何も言えずにいる蘭へセルアは更に言葉を続ける。
「どんな理由なのかは知らねぇが、クロードはお前を殺したかったって事だろ?」
殺したい。実感のない感情に思いを馳せるが、答えが出るはずもない。蘭は今まで誰かを殺したいと思った事など微塵もありはしなかった。
「……そう、なのかな」
呟いた蘭に、セルアも表情を曇らせる。
「そうは言っても、俺にもあいつがそんな事をするとは思えねぇ。だが証拠はここにある」
触れられたままの首に蘭も手を伸ばしてみる。自身で見る事はできないが、先程鏡で見た時と同じく赤くなっているのだろう。
「本当に駄目かな、って思ったもんね」
息を吸い込めずに意識が遠のきそうだった寸でのところでマルタが来てくれた。それがなければ今頃どうなっていたのかは想像したくもない。ヘンリクに斬られたよりも更に危険な目に合うとは思いもしなかった。
「それでも俺があいつのとこに行くなって言うのか?」
少しは穏やかになったセルアだが、まだ諦めてはいないらしい。
「わたしが怖くて逃げた時、クロードは悲しそうな顔をしたの。そして、マルタに首を絞めたって言われて、信じられないものを見るように自分の手を見つめてた。何かおかしかったんだよ?」
「見てねぇ俺には不思議なんだよな、自分でここに来たんだろう? どうおかしかった?」
どうおかしいのか、これはとても難しい質問だった。蘭はクロードが部屋に入り出て行くまでの流れを必死に思い返し、考える。
「全部……だと、思う。ここに来た時からいつもと雰囲気が違ってた気がする」
「いつもと違う……か。そういやランが斬られた辺りからぼんやりしてたな」
言われてみると、あの時からクロードはどこかおかしな様子を感じさせていた。
「あの時からなのかな?」
「あの時?」
「わたしが斬られた後からそのままって事なのかなと思って」
「そのまま、か」
セルアは蘭の首から手を離すと、自分の前髪を掻き上げながら何かを考えている様子だった。唸るようにしながらたっぷりと時間を置いて最終的に首を横へ振る。

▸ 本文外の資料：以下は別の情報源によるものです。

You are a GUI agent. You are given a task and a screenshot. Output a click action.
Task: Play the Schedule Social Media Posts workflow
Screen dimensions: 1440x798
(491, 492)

「わっかんねぇ。やっぱクロードに直接会うしかねぇだろ」
そうして繋いでいた手をセルアは静かに解こうとし、蘭ももう無理に止めようとも思わなかった。このまま二人で考えても、解決する事ではないのだ。
「行くの?」
不安そうに聞いた蘭へ、セルアは笑みを見せた。
「ああ。そんなに心配しなくていい、さっきよりは俺も落ち着いてるからな」
そうは言われても気になる蘭は口を開く。
「なら、わたしも行きた」
「それは駄目だ」
しかし、蘭に全てを言わせる事なくセルアは否定をする。
「俺だけが行く。大丈夫だからランは休んでろ。扉の外には誰かをつけておくからな」
そしてそう言うとゆっくりと立ち上がり、部屋の外へ出て行った。
翌朝、蘭とセルアはウィルナへ向かう乗り合いの中にいた。
いつもならばたくさんの人に混じり見送ってくれるはずのクロードも、今回ばかりは不在だった。

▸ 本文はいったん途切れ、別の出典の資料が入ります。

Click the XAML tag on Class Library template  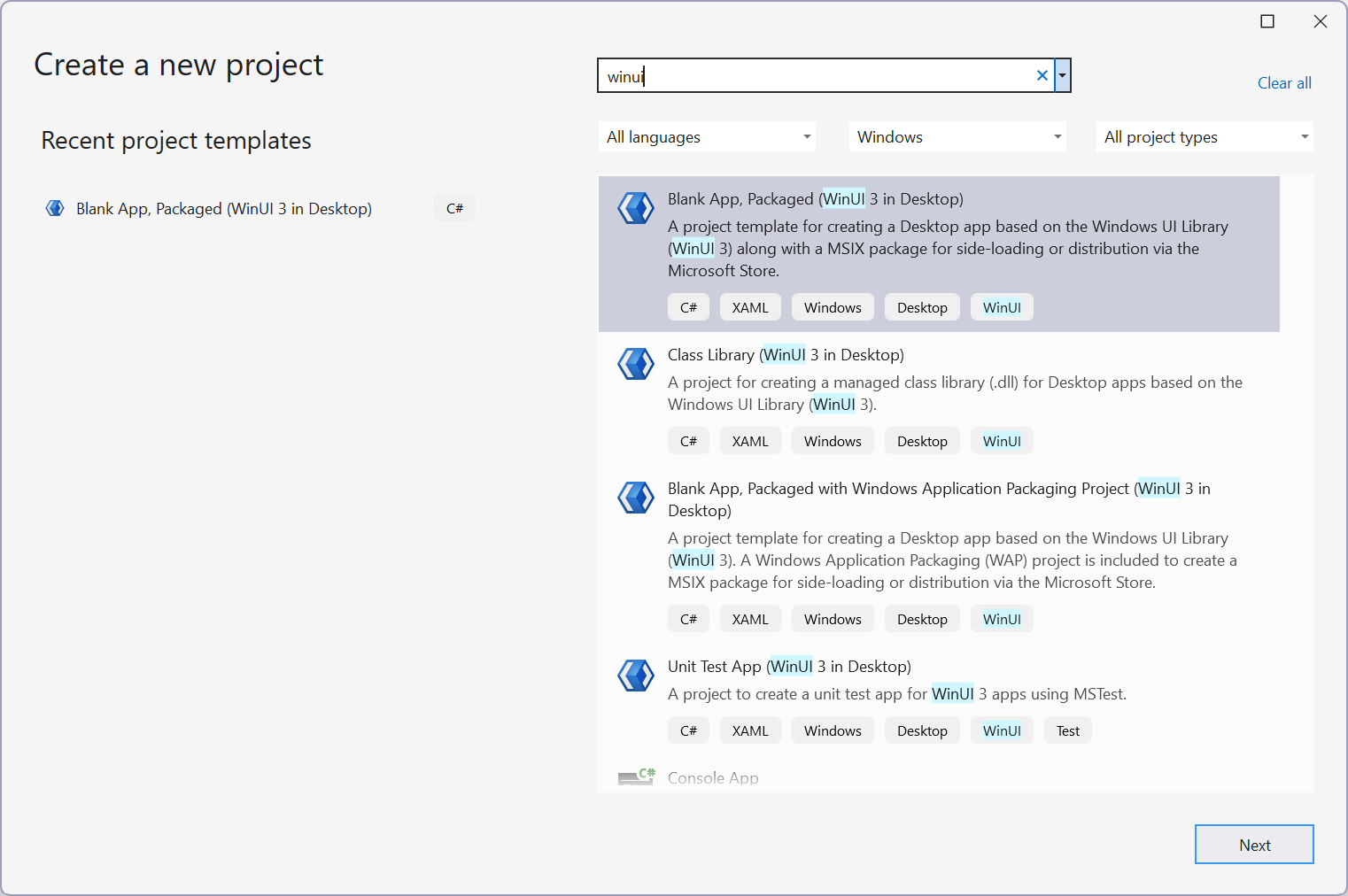coord(750,440)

昨日、セルアはマルタを通してクロードに会ったらしい。しかし、セルアが話をしてもやはり自分のした事を覚えてはいない様子で、あまりの落ち込みように会ってすぐに一発殴れただけだったと戻って来たのだ。
それでも殴ってはいるんじゃないと蘭が言うと、セルアはこう答えた。
「クロードに何も聞かずにまず手が出てたから殴れたんだ。そうでなきゃ、そのまま帰って来ていただろうな」
それは本当にクロードが見ていられない程の有様だったという事なのだろう。
セルアはあまり詳しく話そうとはせず、蘭もどこか聞きづらい気がした為、話はそれ以上進まなかった。
「大丈夫なのかな……」
何に対してかを口にはしなかったのだが、セルアにはじゅうぶん伝わったらしい。
「そう思うしかねぇだろ」
おそらくセルアも蘭と同じように気にしているのだろう。しかし、二人はウィルナへ帰らねばならず、クロードへ何をすべきなのかもわからない。
並んで座りセルアが蘭に触れる事はいつも通りだったが、会話はどうしても弾まない。
心配事を残したまま乗り合いはウィルナを目指していた。